**Action item**:
Update the lines below by replacing every "Image resolution" with "Screen resolution", and keep everything else unchanged.

**Exercise data**:
= Beginning of Section =

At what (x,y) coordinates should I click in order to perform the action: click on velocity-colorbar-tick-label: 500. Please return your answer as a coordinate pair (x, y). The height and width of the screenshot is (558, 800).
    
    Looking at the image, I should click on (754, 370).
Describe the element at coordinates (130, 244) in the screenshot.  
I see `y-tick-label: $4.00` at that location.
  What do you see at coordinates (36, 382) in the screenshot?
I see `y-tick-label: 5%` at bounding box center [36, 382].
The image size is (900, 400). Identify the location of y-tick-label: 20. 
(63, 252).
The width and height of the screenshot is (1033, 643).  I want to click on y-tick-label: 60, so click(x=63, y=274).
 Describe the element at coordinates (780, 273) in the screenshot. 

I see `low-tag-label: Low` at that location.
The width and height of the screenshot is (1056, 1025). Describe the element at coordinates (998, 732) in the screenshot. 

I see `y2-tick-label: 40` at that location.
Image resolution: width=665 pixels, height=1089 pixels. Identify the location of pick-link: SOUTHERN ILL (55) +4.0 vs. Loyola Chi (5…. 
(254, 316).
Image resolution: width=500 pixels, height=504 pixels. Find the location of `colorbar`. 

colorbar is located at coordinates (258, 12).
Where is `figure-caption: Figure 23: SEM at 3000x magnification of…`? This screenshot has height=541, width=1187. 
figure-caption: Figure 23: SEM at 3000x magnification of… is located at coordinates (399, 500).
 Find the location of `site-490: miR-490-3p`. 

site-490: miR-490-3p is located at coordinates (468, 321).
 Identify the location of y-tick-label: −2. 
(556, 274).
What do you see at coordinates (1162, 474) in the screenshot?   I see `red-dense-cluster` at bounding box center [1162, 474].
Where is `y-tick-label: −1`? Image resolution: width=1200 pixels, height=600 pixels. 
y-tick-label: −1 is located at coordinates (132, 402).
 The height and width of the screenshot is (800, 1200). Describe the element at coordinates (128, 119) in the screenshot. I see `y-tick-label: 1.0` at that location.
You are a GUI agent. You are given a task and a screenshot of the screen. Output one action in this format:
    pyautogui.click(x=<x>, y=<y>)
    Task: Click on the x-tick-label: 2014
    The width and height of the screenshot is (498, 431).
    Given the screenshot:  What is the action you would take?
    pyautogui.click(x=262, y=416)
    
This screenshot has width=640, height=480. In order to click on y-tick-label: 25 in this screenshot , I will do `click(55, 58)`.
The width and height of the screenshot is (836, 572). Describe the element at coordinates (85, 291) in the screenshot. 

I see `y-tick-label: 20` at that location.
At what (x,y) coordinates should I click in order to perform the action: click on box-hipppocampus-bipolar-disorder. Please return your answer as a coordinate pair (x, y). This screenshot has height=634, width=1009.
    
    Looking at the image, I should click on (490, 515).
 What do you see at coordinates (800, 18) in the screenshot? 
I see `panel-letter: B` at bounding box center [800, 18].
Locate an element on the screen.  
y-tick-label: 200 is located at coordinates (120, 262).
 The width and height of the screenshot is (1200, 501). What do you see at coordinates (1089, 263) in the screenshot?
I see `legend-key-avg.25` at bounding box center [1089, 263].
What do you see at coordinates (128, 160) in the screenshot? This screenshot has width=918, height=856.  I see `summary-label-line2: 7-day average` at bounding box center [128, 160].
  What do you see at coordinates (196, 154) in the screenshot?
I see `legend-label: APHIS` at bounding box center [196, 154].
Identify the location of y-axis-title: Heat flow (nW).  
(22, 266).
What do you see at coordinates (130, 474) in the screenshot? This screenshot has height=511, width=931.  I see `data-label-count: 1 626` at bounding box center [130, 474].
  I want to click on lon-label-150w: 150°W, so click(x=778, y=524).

= End of Section =

**Result of this task**:
At what (x,y) coordinates should I click in order to perform the action: click on velocity-colorbar-tick-label: 500. Please return your answer as a coordinate pair (x, y). The height and width of the screenshot is (558, 800).
    
    Looking at the image, I should click on (754, 370).
Describe the element at coordinates (130, 244) in the screenshot.  
I see `y-tick-label: $4.00` at that location.
  What do you see at coordinates (36, 382) in the screenshot?
I see `y-tick-label: 5%` at bounding box center [36, 382].
The image size is (900, 400). Identify the location of y-tick-label: 20. 
(63, 252).
The width and height of the screenshot is (1033, 643).  I want to click on y-tick-label: 60, so click(x=63, y=274).
 Describe the element at coordinates (780, 273) in the screenshot. 

I see `low-tag-label: Low` at that location.
The width and height of the screenshot is (1056, 1025). Describe the element at coordinates (998, 732) in the screenshot. 

I see `y2-tick-label: 40` at that location.
Screen resolution: width=665 pixels, height=1089 pixels. Identify the location of pick-link: SOUTHERN ILL (55) +4.0 vs. Loyola Chi (5…. 
(254, 316).
Screen resolution: width=500 pixels, height=504 pixels. Find the location of `colorbar`. 

colorbar is located at coordinates (258, 12).
Where is `figure-caption: Figure 23: SEM at 3000x magnification of…`? This screenshot has height=541, width=1187. 
figure-caption: Figure 23: SEM at 3000x magnification of… is located at coordinates (399, 500).
 Find the location of `site-490: miR-490-3p`. 

site-490: miR-490-3p is located at coordinates (468, 321).
 Identify the location of y-tick-label: −2. 
(556, 274).
What do you see at coordinates (1162, 474) in the screenshot?   I see `red-dense-cluster` at bounding box center [1162, 474].
Where is `y-tick-label: −1`? Screen resolution: width=1200 pixels, height=600 pixels. 
y-tick-label: −1 is located at coordinates (132, 402).
 The height and width of the screenshot is (800, 1200). Describe the element at coordinates (128, 119) in the screenshot. I see `y-tick-label: 1.0` at that location.
You are a GUI agent. You are given a task and a screenshot of the screen. Output one action in this format:
    pyautogui.click(x=<x>, y=<y>)
    Task: Click on the x-tick-label: 2014
    The width and height of the screenshot is (498, 431).
    Given the screenshot:  What is the action you would take?
    pyautogui.click(x=262, y=416)
    
This screenshot has width=640, height=480. In order to click on y-tick-label: 25 in this screenshot , I will do `click(55, 58)`.
The width and height of the screenshot is (836, 572). Describe the element at coordinates (85, 291) in the screenshot. 

I see `y-tick-label: 20` at that location.
At what (x,y) coordinates should I click in order to perform the action: click on box-hipppocampus-bipolar-disorder. Please return your answer as a coordinate pair (x, y). This screenshot has height=634, width=1009.
    
    Looking at the image, I should click on (490, 515).
 What do you see at coordinates (800, 18) in the screenshot? 
I see `panel-letter: B` at bounding box center [800, 18].
Locate an element on the screen.  
y-tick-label: 200 is located at coordinates (120, 262).
 The width and height of the screenshot is (1200, 501). What do you see at coordinates (1089, 263) in the screenshot?
I see `legend-key-avg.25` at bounding box center [1089, 263].
What do you see at coordinates (128, 160) in the screenshot? This screenshot has width=918, height=856.  I see `summary-label-line2: 7-day average` at bounding box center [128, 160].
  What do you see at coordinates (196, 154) in the screenshot?
I see `legend-label: APHIS` at bounding box center [196, 154].
Identify the location of y-axis-title: Heat flow (nW).  
(22, 266).
What do you see at coordinates (130, 474) in the screenshot? This screenshot has height=511, width=931.  I see `data-label-count: 1 626` at bounding box center [130, 474].
  I want to click on lon-label-150w: 150°W, so click(x=778, y=524).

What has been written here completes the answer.